YOUR OBJECTIVE:
Reproduce the material from the line containing "Given: Adjust the WF ceil slider handle" through the line containing "Looking at the screenshot, I should [x=136, y=104].", character for character.

LISTED ENTRIES:
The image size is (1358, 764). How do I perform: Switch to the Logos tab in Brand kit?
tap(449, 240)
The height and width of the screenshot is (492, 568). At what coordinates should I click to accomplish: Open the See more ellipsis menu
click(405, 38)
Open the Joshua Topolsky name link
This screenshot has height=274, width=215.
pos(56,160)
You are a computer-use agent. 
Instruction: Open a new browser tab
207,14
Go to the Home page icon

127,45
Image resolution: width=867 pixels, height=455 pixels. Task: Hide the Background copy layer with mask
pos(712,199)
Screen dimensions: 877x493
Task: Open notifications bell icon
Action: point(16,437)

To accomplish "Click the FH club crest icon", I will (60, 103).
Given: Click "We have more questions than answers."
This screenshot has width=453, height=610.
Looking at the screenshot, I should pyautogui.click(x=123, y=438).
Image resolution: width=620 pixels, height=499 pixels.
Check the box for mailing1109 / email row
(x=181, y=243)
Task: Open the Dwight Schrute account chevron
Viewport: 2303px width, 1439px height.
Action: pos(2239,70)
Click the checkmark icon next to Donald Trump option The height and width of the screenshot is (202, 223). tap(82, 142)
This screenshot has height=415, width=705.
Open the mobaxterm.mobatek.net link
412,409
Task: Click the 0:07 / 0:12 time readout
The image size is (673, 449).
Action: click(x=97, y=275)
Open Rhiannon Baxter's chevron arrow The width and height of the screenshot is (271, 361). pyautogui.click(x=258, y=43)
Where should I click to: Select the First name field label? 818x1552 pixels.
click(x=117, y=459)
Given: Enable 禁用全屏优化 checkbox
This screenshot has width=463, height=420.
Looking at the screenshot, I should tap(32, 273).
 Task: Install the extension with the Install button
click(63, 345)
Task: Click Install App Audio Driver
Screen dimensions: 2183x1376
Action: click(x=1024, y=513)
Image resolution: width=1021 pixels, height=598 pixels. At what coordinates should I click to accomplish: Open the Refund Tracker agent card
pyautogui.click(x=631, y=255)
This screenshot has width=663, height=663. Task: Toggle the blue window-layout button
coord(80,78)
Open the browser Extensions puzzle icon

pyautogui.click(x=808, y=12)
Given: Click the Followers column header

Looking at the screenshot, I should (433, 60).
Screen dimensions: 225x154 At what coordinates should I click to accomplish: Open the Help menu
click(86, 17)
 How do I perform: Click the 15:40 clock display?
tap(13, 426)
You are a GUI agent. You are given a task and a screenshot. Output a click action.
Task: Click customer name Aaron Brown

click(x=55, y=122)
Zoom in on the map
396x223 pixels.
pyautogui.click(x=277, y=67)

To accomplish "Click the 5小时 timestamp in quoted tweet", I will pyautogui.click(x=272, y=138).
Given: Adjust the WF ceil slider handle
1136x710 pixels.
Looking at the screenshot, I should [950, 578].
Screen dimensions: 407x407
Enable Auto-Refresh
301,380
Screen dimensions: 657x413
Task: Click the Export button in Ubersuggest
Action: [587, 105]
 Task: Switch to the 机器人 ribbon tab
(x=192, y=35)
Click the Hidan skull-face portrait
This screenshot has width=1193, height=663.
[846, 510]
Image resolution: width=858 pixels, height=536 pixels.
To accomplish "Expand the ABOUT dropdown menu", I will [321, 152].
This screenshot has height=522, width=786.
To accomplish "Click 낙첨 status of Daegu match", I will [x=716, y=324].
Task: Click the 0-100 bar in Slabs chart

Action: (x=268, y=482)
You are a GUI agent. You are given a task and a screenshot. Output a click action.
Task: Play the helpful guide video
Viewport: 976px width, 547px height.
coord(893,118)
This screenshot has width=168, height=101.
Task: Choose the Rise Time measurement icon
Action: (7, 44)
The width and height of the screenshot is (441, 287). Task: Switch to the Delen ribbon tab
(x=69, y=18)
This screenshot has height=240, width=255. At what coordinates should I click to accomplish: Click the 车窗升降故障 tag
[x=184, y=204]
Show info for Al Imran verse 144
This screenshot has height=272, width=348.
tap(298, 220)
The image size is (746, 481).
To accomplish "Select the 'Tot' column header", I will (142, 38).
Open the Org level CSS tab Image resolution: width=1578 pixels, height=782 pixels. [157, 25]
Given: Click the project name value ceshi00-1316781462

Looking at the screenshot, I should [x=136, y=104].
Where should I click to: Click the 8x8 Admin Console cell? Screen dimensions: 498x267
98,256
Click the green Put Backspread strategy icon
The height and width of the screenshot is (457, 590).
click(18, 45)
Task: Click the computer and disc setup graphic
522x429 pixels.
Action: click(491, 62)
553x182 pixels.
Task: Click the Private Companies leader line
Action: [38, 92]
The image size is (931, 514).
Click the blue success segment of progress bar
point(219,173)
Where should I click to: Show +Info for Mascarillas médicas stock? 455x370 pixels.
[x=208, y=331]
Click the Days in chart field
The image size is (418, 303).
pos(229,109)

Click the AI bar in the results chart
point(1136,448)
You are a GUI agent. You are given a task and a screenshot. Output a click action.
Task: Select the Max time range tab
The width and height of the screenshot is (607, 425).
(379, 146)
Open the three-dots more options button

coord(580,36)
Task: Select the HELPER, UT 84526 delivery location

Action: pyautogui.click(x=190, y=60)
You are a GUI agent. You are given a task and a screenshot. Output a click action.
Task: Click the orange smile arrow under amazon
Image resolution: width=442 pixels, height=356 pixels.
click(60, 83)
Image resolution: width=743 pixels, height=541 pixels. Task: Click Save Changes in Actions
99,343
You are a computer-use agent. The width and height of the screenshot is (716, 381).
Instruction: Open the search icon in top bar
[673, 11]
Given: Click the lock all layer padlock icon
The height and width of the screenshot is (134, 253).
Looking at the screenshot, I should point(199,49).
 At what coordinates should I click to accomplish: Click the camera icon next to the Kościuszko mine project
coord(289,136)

THE REPLY:
Given: Adjust the WF ceil slider handle
1136x710 pixels.
Looking at the screenshot, I should [950, 578].
Screen dimensions: 407x407
Enable Auto-Refresh
301,380
Screen dimensions: 657x413
Task: Click the Export button in Ubersuggest
Action: [587, 105]
 Task: Switch to the 机器人 ribbon tab
(x=192, y=35)
Click the Hidan skull-face portrait
This screenshot has width=1193, height=663.
[846, 510]
Image resolution: width=858 pixels, height=536 pixels.
To accomplish "Expand the ABOUT dropdown menu", I will [321, 152].
This screenshot has height=522, width=786.
To accomplish "Click 낙첨 status of Daegu match", I will [x=716, y=324].
Task: Click the 0-100 bar in Slabs chart

Action: (x=268, y=482)
You are a GUI agent. You are given a task and a screenshot. Output a click action.
Task: Play the helpful guide video
Viewport: 976px width, 547px height.
coord(893,118)
This screenshot has width=168, height=101.
Task: Choose the Rise Time measurement icon
Action: (7, 44)
The width and height of the screenshot is (441, 287). Task: Switch to the Delen ribbon tab
(x=69, y=18)
This screenshot has height=240, width=255. At what coordinates should I click to accomplish: Click the 车窗升降故障 tag
[x=184, y=204]
Show info for Al Imran verse 144
This screenshot has height=272, width=348.
tap(298, 220)
The image size is (746, 481).
To accomplish "Select the 'Tot' column header", I will (142, 38).
Open the Org level CSS tab Image resolution: width=1578 pixels, height=782 pixels. [157, 25]
Given: Click the project name value ceshi00-1316781462

Looking at the screenshot, I should [x=136, y=104].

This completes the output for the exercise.